What you actually want your attention on: intent, design, judgment, the calls only a human can make. The loop runs the part of the work where being there doesn't help, so you can be present for the part where it does.
That's the trade. It only pays if the part you walked away from really was mechanical.
Anti-pattern: the junior dev who never sleeps
The seductive failure mode: the loop is "working" — the agent is moving, the diff is growing, things compile. So you let it run.
But "working" and "doing the right thing" are not the same. A loop that fast-tracks the wrong solution is worse than no loop at all, because by the time you check, the diff is too large to throw away cheaply.
The cheaper move: short loops with explicit stop conditions, then a human review, then another short loop. Not "set it and forget it." More like "set it, glance at it, course correct, set it again." Autonomy in increments, not autonomy as a vibe.
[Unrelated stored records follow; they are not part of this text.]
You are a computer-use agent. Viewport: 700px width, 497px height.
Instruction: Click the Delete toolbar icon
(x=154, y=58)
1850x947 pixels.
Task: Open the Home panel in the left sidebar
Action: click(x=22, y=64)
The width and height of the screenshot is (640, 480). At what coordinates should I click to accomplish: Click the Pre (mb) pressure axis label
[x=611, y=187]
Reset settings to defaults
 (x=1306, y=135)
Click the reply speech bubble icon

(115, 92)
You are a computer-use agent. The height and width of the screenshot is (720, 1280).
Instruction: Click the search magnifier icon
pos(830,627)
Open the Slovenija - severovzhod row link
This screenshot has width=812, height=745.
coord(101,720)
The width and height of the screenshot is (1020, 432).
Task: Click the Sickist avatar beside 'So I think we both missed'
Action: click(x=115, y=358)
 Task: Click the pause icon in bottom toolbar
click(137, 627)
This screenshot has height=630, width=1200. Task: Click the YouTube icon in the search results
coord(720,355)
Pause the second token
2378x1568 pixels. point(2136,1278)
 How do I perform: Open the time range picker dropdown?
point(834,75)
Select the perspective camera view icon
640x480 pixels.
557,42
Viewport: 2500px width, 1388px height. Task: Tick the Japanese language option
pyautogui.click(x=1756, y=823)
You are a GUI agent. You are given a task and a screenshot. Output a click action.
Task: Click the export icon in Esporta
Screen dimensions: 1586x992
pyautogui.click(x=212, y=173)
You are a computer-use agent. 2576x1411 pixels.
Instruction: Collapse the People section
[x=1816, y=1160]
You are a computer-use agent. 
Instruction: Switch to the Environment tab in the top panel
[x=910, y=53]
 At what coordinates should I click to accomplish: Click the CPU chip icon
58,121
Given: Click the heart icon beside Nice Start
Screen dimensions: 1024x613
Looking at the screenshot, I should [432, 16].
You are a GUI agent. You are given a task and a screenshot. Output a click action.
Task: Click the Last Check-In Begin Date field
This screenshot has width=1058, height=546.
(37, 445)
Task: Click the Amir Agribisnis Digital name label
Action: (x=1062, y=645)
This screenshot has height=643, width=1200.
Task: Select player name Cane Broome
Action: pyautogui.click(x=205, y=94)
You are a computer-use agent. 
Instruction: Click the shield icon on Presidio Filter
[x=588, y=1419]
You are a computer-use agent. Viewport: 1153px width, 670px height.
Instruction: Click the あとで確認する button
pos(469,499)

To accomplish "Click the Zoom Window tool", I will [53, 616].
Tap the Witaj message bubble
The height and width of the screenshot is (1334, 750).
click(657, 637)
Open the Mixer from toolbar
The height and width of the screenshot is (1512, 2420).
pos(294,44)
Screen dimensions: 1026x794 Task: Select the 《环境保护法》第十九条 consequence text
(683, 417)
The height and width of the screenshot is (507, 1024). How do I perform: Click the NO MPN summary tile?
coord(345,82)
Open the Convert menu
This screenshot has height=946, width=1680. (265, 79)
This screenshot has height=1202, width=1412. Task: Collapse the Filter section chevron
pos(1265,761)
How this connects to the spine
Chapter 4 — Iteration and control introduces auto mode and the basic shape of letting Claude move without per-action approval. This entry is the next layer — when to extend that posture into a scheduled or self-paced loop, and when not.
Chapter 6 — Ecosystem is where skills like /loop, /proactive, and /work get installed and configured. Build the harness first; install the autonomy second.
Chapter 8 — Next steps is the harness. Read it before you ever walk away from a running loop.